Data extracts Start Marker

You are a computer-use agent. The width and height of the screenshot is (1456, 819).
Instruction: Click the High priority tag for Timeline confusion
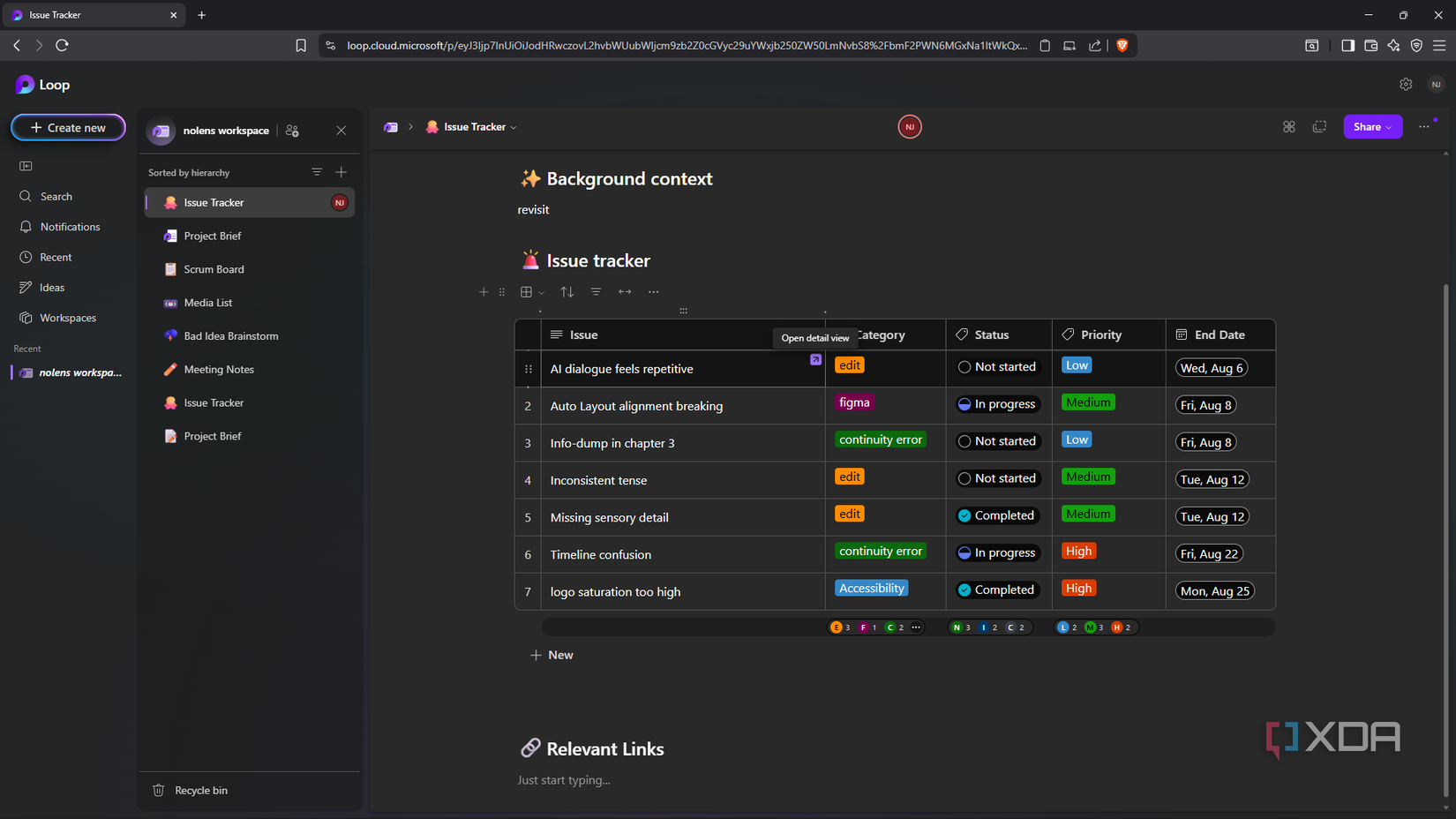point(1078,552)
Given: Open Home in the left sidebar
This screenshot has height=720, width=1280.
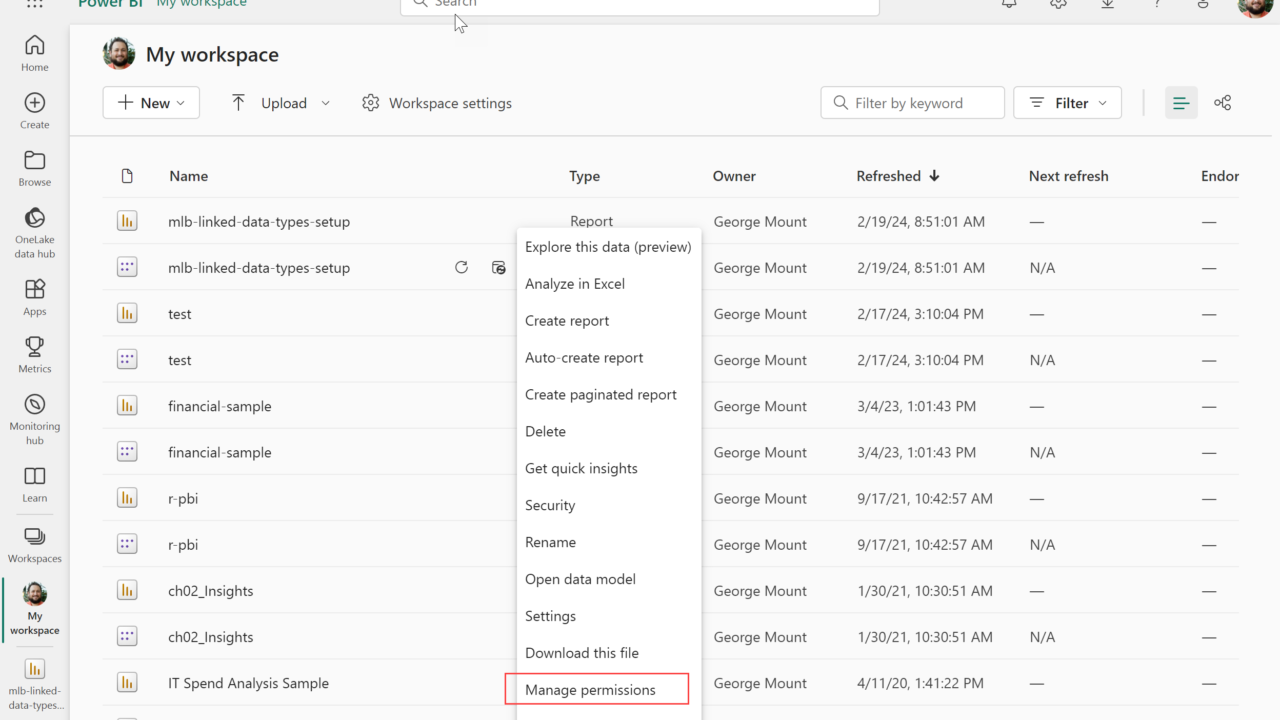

Data extracts End Marker

Exercise description => Once the line holding "Given: Open Home in the left sidebar" is found, set it down along with every line after it through the end of the entries, exactly, leaving the pictures out.

Result of the task =>
Given: Open Home in the left sidebar
This screenshot has height=720, width=1280.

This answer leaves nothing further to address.